About this task -
Check each line of the entries below for the string "click"; copy every line where it appears.

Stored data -
= Beginning of Section =
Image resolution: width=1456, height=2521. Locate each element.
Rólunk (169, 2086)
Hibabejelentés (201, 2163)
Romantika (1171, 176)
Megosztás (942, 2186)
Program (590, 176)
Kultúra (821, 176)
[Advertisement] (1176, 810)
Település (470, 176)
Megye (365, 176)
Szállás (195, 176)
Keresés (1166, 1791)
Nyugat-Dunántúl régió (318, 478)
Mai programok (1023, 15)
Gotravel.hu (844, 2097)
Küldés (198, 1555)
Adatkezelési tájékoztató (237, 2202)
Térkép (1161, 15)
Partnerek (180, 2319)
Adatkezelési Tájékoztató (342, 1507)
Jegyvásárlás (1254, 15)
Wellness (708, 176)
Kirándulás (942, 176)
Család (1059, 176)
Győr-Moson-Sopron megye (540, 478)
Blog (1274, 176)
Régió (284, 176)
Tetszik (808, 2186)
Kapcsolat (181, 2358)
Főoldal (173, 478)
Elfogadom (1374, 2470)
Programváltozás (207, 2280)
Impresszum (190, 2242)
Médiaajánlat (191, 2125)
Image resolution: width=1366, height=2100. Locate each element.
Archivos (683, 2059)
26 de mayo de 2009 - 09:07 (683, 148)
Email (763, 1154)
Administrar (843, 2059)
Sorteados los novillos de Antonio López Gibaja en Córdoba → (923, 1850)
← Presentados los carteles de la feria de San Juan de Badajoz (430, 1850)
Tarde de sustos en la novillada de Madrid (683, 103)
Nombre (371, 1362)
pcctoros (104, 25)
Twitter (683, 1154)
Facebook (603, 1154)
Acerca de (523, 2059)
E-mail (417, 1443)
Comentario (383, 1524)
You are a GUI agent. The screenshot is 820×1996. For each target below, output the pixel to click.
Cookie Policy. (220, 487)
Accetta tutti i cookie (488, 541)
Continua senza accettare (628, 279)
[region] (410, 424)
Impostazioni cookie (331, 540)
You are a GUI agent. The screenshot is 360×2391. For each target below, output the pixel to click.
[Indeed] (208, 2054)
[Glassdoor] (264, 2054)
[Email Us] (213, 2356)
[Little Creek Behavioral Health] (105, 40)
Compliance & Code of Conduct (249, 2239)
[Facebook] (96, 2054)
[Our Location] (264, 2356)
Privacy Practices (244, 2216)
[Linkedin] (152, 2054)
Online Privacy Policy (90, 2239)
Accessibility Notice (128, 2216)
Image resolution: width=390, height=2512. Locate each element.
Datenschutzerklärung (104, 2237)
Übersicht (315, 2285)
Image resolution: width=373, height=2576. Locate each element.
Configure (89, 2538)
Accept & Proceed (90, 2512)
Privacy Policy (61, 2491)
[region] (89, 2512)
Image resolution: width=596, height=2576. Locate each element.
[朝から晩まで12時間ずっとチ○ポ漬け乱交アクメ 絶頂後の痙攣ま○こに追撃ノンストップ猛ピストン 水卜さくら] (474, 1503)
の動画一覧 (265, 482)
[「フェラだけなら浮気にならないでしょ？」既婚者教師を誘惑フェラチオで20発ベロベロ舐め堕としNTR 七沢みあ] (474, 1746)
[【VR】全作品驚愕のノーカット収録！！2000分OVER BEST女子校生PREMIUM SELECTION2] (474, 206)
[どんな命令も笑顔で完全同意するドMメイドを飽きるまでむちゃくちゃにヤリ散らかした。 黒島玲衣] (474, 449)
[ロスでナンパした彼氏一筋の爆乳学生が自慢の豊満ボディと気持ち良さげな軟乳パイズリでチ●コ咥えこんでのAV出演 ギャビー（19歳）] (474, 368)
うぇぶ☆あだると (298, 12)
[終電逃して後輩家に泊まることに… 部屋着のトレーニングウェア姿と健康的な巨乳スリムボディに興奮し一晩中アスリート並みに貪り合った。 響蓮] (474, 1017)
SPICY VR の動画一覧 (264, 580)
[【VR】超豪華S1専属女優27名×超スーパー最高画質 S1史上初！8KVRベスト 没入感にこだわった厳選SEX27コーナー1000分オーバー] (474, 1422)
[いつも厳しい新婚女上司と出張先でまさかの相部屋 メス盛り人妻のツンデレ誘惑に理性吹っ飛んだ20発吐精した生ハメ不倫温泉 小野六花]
= End of Section =
Solution to this task -
You are a GUI agent. The screenshot is 820×1996. For each target below, output the pixel to click.
You are a GUI agent. The screenshot is 360×2391. For each target below, output the pixel to click.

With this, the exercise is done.